科学的世界観は、そのすべてがフィクションである

人間の感性=ψ10は霊の「像化」を生むが、それはあくまでも自己側においての構成に限られる。知覚が主観的であるという意味だ。——見えている世界は、本来、内的なものなのである。

一方、人間の思形=ψ9は語・概念によって像を“固定”し、外化する働きと言える。外の世界とは言語が生成を切り取って、その断面をつぎはぎすることによってあしらえたハリボテにすぎないということ。

つまり、感性は、霊的構造の〈反映像〉として“現れの側”にあり、言語は、その現れを〈記述可能な他者の構造〉として“外化”し、最終的にそこに「物(=物質)」としての存在感覚を与えている。

ここで重要なのは、物質とは私たちが実際に経験している「見え」そのものではないという点だ。
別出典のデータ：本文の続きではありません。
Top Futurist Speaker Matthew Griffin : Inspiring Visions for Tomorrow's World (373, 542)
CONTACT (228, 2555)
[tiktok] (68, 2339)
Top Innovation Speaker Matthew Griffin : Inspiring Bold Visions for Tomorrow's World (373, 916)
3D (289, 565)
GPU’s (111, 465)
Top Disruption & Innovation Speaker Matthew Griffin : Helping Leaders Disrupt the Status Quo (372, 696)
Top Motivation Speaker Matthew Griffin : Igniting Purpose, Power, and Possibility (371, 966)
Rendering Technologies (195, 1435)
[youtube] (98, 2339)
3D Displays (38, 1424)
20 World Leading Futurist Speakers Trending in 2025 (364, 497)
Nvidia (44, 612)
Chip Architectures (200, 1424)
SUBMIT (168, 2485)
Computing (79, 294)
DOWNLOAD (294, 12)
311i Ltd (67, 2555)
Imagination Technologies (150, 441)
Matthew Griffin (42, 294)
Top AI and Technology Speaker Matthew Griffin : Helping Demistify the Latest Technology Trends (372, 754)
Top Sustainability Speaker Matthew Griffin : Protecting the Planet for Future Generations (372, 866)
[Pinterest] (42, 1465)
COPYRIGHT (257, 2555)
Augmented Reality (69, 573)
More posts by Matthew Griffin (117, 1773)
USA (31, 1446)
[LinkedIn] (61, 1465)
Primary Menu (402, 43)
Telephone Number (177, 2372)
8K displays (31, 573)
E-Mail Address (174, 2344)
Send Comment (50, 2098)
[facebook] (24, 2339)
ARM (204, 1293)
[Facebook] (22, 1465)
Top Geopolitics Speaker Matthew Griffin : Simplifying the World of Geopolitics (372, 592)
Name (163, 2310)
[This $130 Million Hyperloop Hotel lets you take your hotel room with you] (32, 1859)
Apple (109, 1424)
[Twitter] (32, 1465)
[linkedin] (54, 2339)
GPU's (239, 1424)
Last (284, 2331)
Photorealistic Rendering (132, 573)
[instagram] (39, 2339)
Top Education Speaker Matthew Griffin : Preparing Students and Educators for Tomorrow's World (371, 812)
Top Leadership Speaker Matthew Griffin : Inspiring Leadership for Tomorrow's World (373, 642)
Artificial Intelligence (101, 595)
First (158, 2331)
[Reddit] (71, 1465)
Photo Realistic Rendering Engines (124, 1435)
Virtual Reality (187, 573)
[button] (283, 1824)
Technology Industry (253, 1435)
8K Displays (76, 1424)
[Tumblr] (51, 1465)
物質としての存在感覚は、象の「見え」が言語によって他者と共有可能となった構造の中に“閉じ込められた”ときに一つの欠如として生まれている。

ここから何がわかるかと言うと、「言葉以前に物がある」とする近代的自然観は全くの虚偽である——ということ。
よりわかりやすく言えば、科学的世界観は、そのすべてがフィクションであるということだ。